This morning's meditation was interesting and insightful. I really spend a lot of time thinking. We all do and this is no real revelation - I suppose, though, when the intention is to sit down and SEE the level and amount of thoughts that come in, its pretty damn amazing. The good news is that I wasn't trying to fight it and I wasn't angry or frustrated (in times past I've stopped meditating because I thought the goal was to try to stop thinking.) I was seeing how easy it was, however, to let the thoughts wander - let my mind wander. I was a big day dreamer as a kid. Spent a lot of time thinking happy day dream fantasy thoughts about anything and everything. I am sure this was a coping skill because my reality wasn't so fun at times growing up. This morning I was seeing all the day dreamy fantasy thoughts: I was having conversations with friends that were kind of like wishes of conversations to come. I noticed it and looked at and asked myself a simple question about what is underneath this. The answer was very simple: there is a desire to be seen, heard, known, valued, validated in my relationships. I smiled and said to myself, "I see you, Linda. I hear you Linda. I know you Linda. I value and validate you, Linda." I then went back to watching my breath and being in the moment, only to have another thought drift in. It is going to take practice to keep being aware like this and it does feel nice.

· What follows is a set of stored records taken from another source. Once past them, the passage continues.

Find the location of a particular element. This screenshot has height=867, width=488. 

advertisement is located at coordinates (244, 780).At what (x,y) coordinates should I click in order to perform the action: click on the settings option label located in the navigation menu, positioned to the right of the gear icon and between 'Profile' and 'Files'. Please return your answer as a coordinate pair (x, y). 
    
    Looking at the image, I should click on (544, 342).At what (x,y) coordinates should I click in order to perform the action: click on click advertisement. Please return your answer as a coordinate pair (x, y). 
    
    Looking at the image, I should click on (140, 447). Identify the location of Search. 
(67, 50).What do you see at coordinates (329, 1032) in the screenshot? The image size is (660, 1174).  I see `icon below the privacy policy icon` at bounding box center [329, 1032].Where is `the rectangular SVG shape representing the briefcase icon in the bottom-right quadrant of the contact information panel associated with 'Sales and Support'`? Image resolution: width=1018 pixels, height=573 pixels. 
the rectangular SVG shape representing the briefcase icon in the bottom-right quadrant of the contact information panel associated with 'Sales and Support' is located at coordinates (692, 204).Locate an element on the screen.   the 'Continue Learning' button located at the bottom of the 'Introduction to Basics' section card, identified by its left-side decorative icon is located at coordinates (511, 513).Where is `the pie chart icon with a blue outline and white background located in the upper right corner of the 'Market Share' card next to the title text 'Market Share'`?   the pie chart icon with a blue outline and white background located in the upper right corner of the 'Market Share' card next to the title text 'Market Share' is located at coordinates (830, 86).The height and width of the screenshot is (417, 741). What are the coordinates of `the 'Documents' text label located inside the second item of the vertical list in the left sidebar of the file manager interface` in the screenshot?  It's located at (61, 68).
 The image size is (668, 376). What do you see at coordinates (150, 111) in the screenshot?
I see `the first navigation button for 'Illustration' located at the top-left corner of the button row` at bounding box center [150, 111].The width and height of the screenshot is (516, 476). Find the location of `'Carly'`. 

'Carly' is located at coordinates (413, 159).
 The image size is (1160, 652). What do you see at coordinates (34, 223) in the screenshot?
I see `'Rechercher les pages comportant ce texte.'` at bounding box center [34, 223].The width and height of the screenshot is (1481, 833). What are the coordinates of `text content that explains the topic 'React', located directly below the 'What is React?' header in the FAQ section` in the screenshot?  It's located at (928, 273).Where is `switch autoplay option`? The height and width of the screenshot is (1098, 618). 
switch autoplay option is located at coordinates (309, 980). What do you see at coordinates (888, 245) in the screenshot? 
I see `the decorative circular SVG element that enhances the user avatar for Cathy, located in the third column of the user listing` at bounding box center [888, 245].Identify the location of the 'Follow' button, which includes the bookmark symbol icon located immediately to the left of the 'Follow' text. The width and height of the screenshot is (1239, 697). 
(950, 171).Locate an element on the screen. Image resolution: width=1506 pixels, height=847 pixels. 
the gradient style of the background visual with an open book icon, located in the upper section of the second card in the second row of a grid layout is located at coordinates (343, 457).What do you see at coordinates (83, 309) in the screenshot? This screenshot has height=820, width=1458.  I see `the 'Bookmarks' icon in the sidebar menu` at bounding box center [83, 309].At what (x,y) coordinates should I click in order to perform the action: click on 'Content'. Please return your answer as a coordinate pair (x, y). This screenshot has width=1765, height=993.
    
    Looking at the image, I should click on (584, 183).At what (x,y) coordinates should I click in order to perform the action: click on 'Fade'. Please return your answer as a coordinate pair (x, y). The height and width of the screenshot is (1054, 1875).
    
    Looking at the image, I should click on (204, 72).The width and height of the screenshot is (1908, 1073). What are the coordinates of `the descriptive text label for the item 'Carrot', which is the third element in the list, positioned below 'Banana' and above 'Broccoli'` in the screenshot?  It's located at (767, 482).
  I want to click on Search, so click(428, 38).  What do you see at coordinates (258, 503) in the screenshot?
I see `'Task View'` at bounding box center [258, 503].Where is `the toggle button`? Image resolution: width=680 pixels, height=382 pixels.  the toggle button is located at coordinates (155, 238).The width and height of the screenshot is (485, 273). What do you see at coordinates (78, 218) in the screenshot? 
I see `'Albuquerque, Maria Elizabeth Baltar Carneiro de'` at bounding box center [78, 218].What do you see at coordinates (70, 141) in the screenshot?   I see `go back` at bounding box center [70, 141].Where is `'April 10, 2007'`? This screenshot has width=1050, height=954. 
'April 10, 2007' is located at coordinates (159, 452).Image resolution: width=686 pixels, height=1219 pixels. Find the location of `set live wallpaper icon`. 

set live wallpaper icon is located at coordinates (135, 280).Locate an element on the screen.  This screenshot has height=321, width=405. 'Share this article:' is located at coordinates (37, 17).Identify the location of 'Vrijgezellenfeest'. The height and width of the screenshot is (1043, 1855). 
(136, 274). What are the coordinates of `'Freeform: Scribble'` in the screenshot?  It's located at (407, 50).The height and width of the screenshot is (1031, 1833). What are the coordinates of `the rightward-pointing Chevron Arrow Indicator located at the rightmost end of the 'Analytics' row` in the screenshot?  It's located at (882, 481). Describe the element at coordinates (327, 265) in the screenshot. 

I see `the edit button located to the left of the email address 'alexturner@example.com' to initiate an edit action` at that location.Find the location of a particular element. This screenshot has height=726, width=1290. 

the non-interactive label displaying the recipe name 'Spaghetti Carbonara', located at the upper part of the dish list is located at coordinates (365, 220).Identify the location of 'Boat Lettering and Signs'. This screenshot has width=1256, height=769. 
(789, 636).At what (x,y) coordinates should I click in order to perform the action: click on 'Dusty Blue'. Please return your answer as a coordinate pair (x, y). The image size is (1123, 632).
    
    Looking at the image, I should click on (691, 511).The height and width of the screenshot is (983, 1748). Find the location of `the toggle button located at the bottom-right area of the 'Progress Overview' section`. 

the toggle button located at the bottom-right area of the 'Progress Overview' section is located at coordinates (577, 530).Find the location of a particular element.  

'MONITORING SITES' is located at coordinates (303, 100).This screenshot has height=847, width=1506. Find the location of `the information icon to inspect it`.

I began reading Pema Chodron's book, "When Things Fall Apart" - it's for this meditation class coming up. I bought it several years ago but didn't read it. I bought it when things began to really fall apart but I couldn't bring myself to read it. I suppose it was enough to have validation that there is a book like this out there! LOL It's a good book. I haven't read anything of Chodron before and I find her to be very honest - there's some other quality, too, that I haven't put my finger on. Maybe it's that she's practicing Tibetan Buddhism and there's some quality in that. I like it though - it's different. It's not touchy-feely. It's pretty raw and honest. I can appreciate that.

In all these books the authors talk about how tragic it is that we leave the present moment. I have to find the way in which they wrote it because how I'm writing it doesn't give it justice. I've heard all this before but it's the way in which they write it (or maybe that I'm in a place to better GET it) that really speaks to me. It's the usual speech of the present moment being the only moment there is but how these 3 authors so far have been talking about it - it's appealing to me. There's this delicious quality to life if we stay in our bodies and stay with whatever is going on. The "recognition of being" is what gives us rest, awareness, creativity and intuition. Ah, that's beautiful. I think I'm getting that now. I am also gazing upon myself in meditation as if I were gazing upon those kids that I gave birth to: with friendliness and a loving curiosity and wow, that makes a big difference. I am enjoying the moments of "non-doing" of just being there and seeing what comes out of it. It's not easy but it is worth it and it's very enjoyable.

So the books that I'm reading for class so far are:
Wherever You Go, There You Are
Radical Acceptance
When Things Fall Apart

There are more books on our list this semester but these are proving to be very good beginning books on the subject of meditation. Let me know what you think if you read them.